La journaliste britannique s’est promenée dans les régions du nord-ouest, de Magdoundech à Ghardimaou, en passant par Jendouba, Kef et Kasserine pour discuter avec les gens, souvent pauvres, chômeurs et désespérés.

Reportage exclusif pour Kapitalis de Eileen Byrne


Photo 1 : Magdoundech, gouvernorat de Kasserine. 2 février 2012, Fatma Zein Chaabani. Elle cherchait quelques racines d'arbustes pour faire un feu chez elle. Elle habite avec son seul fils, qui n’a pas de travail. Depuis l’époque de Ben Ali, elle reçoit 70 dinars par mois de l’Etat.

Photo 2 : Magdoundech, gouvernorat de Kasserine, trois garçons, semi-chômeurs. Parfois, pas très souvent, ils trouvent un ou deux jours de travail en faisant des canaux d’irrigation pour des agriculteurs, payés à 8-10 dinars par jour. Ils disent que les «chantiers» de travail du gouvernorat de Kasserine sont toujours contrôlés par les ex-Rcd.

Il y a de l’électricité dans le village, mais l’eau se trouve à quelques kilomètres. Avec de l’eau, disent-ils, on pourrait cultiver les pommes de terre, les tomates, en plus des oliviers.

Le village n’a pas voté lors des dernières élections, parce qu’il fallait aller à Kasserine pour s’inscrire, disent-ils.

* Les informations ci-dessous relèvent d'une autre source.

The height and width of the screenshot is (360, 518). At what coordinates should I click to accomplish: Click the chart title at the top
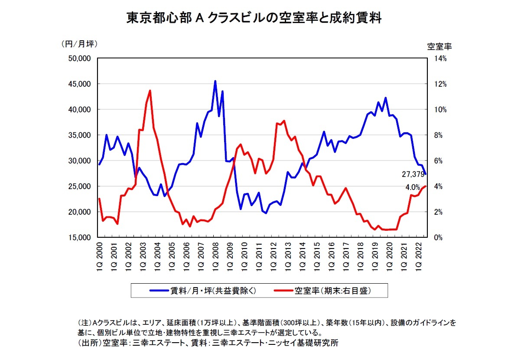coord(254,18)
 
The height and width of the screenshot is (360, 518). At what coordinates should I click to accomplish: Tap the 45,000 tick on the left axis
coord(79,84)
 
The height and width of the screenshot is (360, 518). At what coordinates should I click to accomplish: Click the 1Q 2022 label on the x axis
coord(419,256)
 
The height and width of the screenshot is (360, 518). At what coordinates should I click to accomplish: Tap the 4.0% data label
coord(412,188)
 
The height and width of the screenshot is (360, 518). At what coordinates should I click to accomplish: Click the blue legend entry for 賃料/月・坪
coord(203,291)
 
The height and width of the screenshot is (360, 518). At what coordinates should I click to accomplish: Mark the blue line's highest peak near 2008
coord(215,81)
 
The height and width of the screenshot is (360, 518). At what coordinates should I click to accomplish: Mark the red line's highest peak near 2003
coord(150,91)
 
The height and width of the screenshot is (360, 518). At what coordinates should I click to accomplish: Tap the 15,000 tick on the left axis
coord(79,238)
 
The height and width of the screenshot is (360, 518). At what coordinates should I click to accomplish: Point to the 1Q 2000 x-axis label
coord(99,256)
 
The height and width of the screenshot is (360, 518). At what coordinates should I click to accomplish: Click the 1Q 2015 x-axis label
coord(317,256)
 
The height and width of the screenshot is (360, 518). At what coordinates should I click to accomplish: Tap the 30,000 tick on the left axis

Au centre, Chaâer, 15 ans, a abandonné l’école. Haythem Chaabani, 20 ans, à droite, a abandonné l’année de son baccalauréat, pour problèmes de frais de transport. «Les jours où l’on mange la viande – c’est peut-être un jour par semaine – on s’endort tout souriant.» Facebook ? Ils rient. Aucun n’a Internet.

Photo 3 : Un homme avec sa fille, Hay Karma [pas Karama], à Kasserine.

Abderrahmen Jaballah, cinq enfants, âgés de 18 ans à 11 mois.

Au cours des dernières 3 semaines, il a eu au total 2 jours de travail comme ouvrier, payé à 10 dinars par jour.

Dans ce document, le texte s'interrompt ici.